## Stored dataset items
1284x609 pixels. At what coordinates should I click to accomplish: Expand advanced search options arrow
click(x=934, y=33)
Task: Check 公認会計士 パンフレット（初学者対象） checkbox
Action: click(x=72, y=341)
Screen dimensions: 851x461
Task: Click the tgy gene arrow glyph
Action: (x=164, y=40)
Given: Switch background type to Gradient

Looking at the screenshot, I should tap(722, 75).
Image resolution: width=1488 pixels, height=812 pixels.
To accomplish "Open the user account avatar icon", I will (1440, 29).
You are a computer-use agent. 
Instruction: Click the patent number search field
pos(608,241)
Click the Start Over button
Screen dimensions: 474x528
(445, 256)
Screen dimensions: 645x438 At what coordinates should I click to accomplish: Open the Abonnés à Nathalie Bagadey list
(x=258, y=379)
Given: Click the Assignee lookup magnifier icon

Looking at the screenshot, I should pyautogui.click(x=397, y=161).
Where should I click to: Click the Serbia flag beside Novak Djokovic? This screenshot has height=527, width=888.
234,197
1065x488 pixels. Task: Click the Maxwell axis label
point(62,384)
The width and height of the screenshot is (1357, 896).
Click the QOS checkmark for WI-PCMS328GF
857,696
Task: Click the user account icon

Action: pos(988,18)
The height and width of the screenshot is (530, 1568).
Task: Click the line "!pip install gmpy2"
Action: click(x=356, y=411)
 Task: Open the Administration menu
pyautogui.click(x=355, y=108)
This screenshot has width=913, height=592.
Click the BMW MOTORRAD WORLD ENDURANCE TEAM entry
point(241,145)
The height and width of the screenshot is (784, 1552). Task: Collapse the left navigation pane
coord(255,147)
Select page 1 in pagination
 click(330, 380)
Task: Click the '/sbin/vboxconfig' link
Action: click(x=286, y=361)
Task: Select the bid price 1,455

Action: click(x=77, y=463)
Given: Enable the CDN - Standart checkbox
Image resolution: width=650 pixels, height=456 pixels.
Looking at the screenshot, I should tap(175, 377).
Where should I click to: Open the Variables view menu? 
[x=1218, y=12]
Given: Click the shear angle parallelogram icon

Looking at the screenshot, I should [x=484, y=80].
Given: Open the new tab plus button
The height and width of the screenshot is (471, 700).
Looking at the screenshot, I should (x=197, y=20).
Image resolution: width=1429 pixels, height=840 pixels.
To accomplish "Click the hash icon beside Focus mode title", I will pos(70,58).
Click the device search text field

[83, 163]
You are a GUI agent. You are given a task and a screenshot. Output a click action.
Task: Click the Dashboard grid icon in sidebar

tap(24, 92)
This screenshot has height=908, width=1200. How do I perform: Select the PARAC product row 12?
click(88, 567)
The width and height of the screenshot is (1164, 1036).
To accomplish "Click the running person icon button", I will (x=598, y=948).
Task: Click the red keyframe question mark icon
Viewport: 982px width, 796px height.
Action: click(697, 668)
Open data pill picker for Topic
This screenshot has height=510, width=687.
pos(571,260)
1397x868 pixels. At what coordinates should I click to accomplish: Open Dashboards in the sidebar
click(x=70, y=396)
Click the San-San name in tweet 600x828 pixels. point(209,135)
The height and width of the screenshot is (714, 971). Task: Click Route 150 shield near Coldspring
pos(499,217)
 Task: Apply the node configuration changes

## Task to complete
Only what runs from the line containing "Task: Click the red" through the final line of the entries above belongs in the answer, restated exactly.

## Solution to the problem
Task: Click the red keyframe question mark icon
Viewport: 982px width, 796px height.
Action: click(697, 668)
Open data pill picker for Topic
This screenshot has height=510, width=687.
pos(571,260)
1397x868 pixels. At what coordinates should I click to accomplish: Open Dashboards in the sidebar
click(x=70, y=396)
Click the San-San name in tweet 600x828 pixels. point(209,135)
The height and width of the screenshot is (714, 971). Task: Click Route 150 shield near Coldspring
pos(499,217)
 Task: Apply the node configuration changes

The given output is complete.